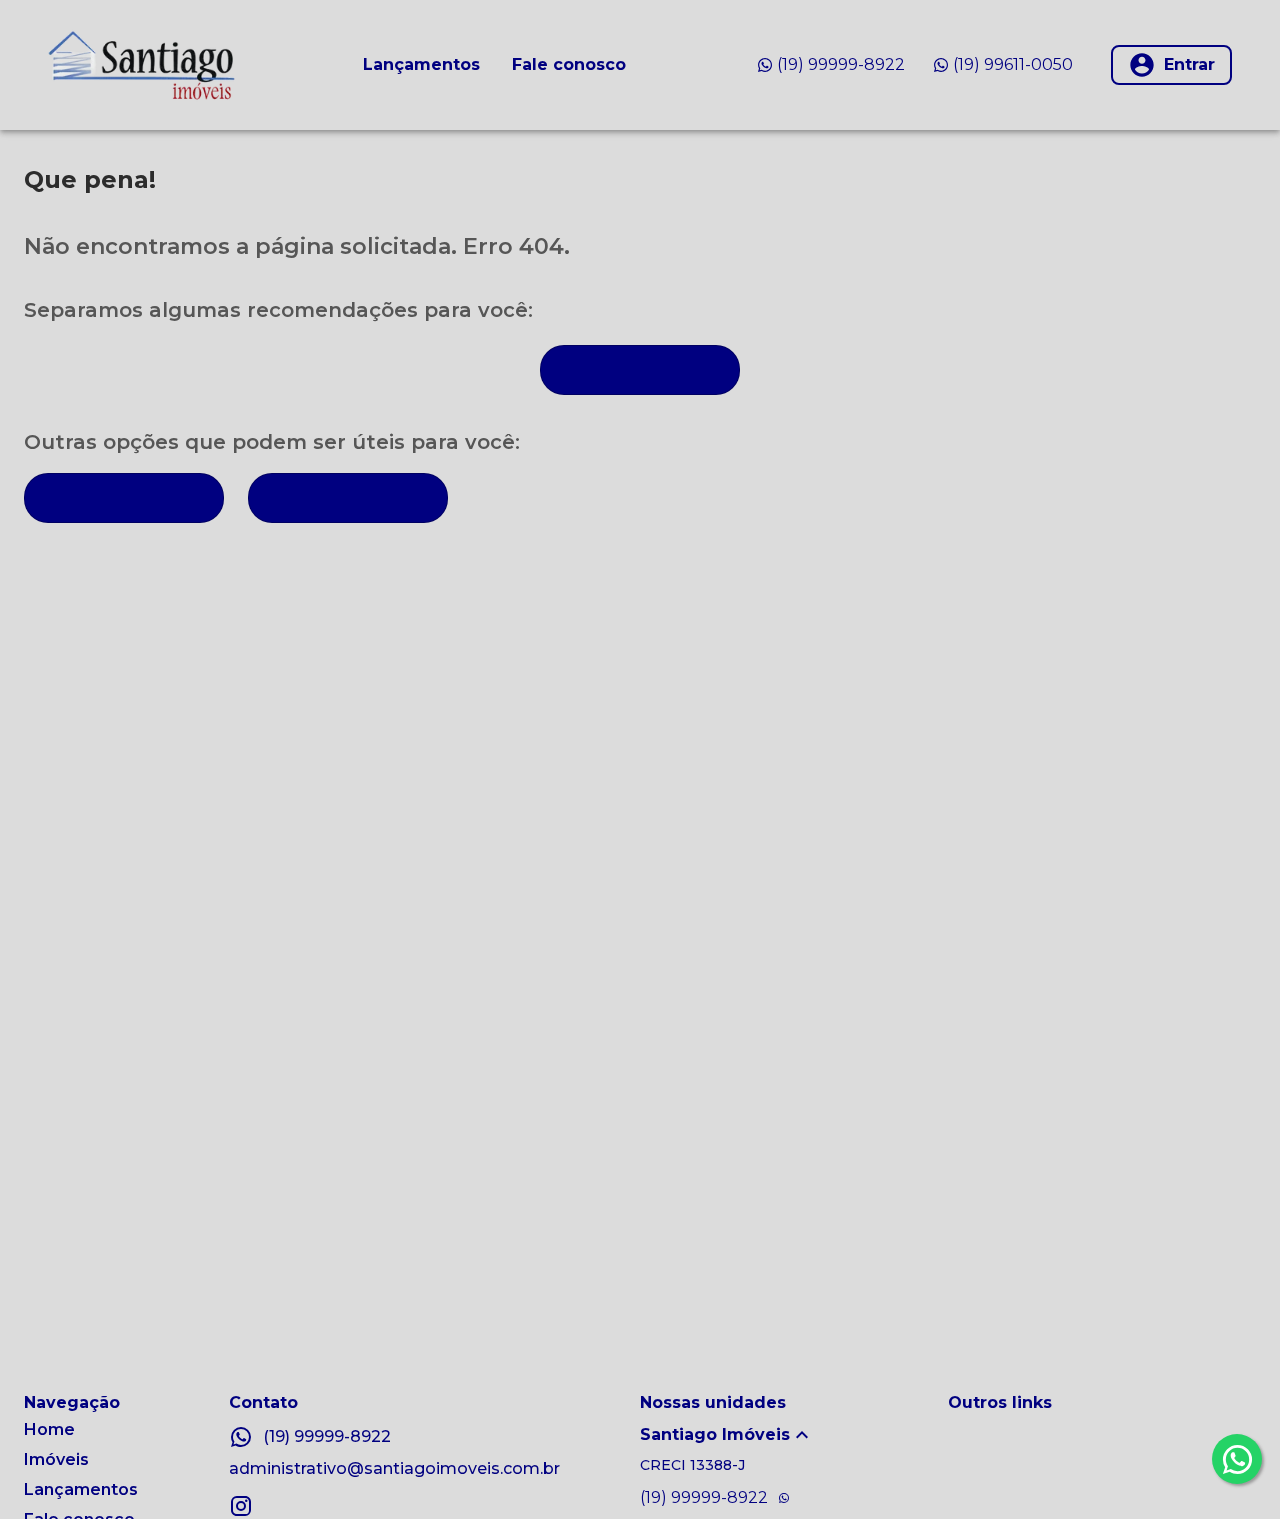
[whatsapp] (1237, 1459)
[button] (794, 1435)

----

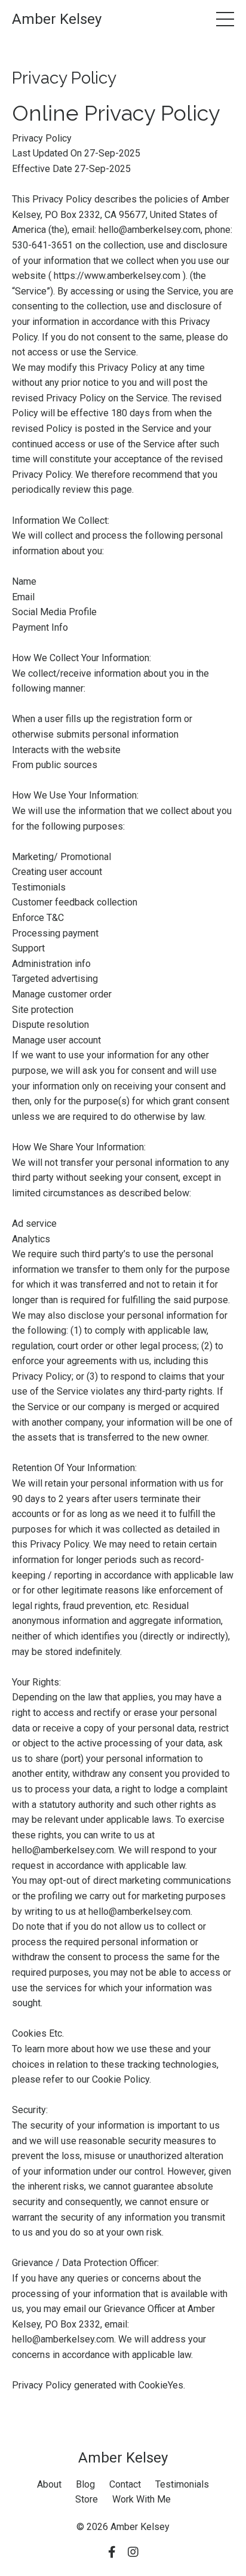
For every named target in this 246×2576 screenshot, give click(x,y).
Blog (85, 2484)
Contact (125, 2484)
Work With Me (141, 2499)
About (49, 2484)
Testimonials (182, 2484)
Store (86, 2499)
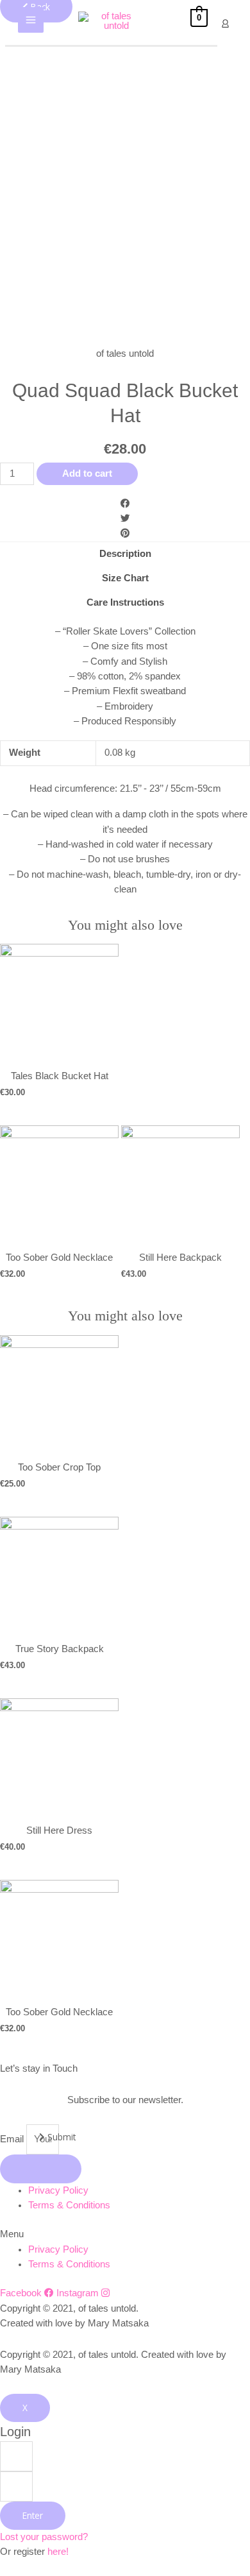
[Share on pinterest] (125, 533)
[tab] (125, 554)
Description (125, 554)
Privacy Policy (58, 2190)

----

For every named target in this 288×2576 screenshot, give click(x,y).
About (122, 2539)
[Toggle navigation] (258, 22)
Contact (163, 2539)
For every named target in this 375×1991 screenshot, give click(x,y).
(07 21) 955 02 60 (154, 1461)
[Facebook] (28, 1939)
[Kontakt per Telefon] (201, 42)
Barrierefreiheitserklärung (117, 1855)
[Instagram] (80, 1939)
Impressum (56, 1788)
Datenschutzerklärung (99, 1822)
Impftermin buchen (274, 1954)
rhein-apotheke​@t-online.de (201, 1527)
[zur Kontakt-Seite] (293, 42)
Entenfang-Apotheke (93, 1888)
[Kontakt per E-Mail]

----

** Exercise prompt **
The answer is the lines above between the line holding "[Share on pinterest] (125, 533)" and the line holding "Privacy Policy (58, 2190)", inclusive, each written out exactly, and no others.

** Output below **
[Share on pinterest] (125, 533)
[tab] (125, 554)
Description (125, 554)
Privacy Policy (58, 2190)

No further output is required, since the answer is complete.